Supposedly many Americans are pretty cynical about their government. Although a democracy, many folks, for a myriad of reasons, believe that money is the major factor in who's elected and what policies are approved. So, some folks have said, "let's try to take money out of the political dynamic, let's limit influence through giant political donations".

O.K. and maybe a real good equalizing mechanism. But is it possible?

In a spirit of extending the widest possible liberty, our Supreme Court has said, "sorry, you can't limit political donations, that would be a limitation of freedom of speech".

So, think about it. Our Supreme Court in effect has said that some people can have more free speech than others. Free speech thus ceases to be a political and social principle, and instead is transformed into a commidity which can be bought and sold.

Who's democracy is it?

Effectively, the Supreme Court has said that the great economic and social power that is the American corporate scene does have, and ought to have more political power than say, you or me.

Staying with this example, folks in Oregon and the Northwest have faced ballot measures which would bar unions from the political process. Now this is very interesting, because while such ballot measures have aimed to bar labor unions, they have not attempted to bar other type organizations, such as corporations for instance.

There's a bit of absurdity to this whole scheme. Technically, unions have a much closer relationship between its officials and members than corporations ever have. By law at any rate, union officials can be voted into and out of union office. By-laws must be approved by membership in some sense or another.

On the other hand, corporations are accountable to no one. Employees certainly have no rights regarding their employer's operations... And niether, for intance, do stockholders.

If one tried to understand the above logic in terms of notions of "democracy" alone, one might very well be stumped. Looked at however from the standpoint of class and history, it makes more sense. Ballot measures such as the above are nothing more than an attempt by one class to disenfranchise organizations of another class.

Who's democracy is it?

How about the autonomy of all citizens?
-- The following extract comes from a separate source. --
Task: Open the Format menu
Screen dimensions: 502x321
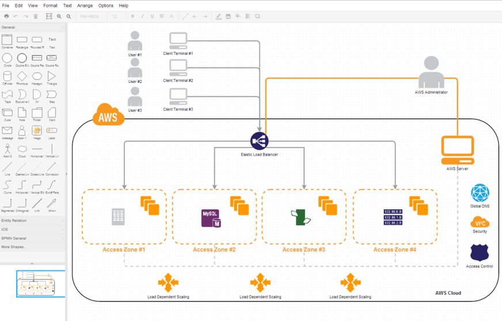Action: click(x=50, y=5)
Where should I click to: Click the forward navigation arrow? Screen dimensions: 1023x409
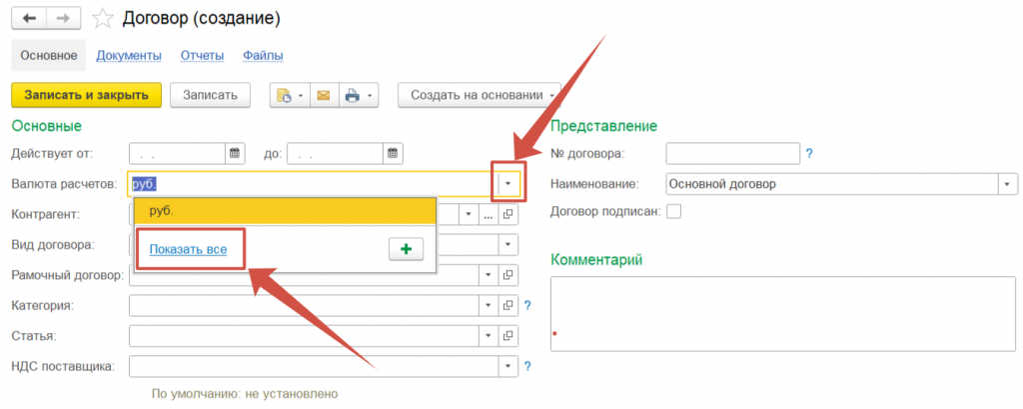pyautogui.click(x=63, y=18)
Take a very common occurance such as a small town. And like many small towns, let's assume their is one major employer in town... Been there for years, for instance. Most people's families have had generations working for this employer. And then, the employer uproots and decides to move its operations to Korea. Hey, it can cut labor costs and boost profits by 15!

Have a zillion little towns, and some big ones too been wiped out this way? Yup. Do zillions of folks lives' get disrupted, thrown in the air? Do people suffer, beat the kids in frustration? Yup. Do the schools, social services, other businesses fall apart? Yup. In this democratic country of ours, is there anything that this town's residents can do in terms of their town being wiped out? Nope, not a damned thing

So, who's democracy is it?

How about union elections for representation? Isn't it really a bosses' law. Where else is an external entity allowed to actively influence and coerce the other entity's decision as to whether or not they want to operate in one way or another? If a husband and wife are divorcing, does one spouse have the ability to influence and coerce the other spouse's choice of attorney?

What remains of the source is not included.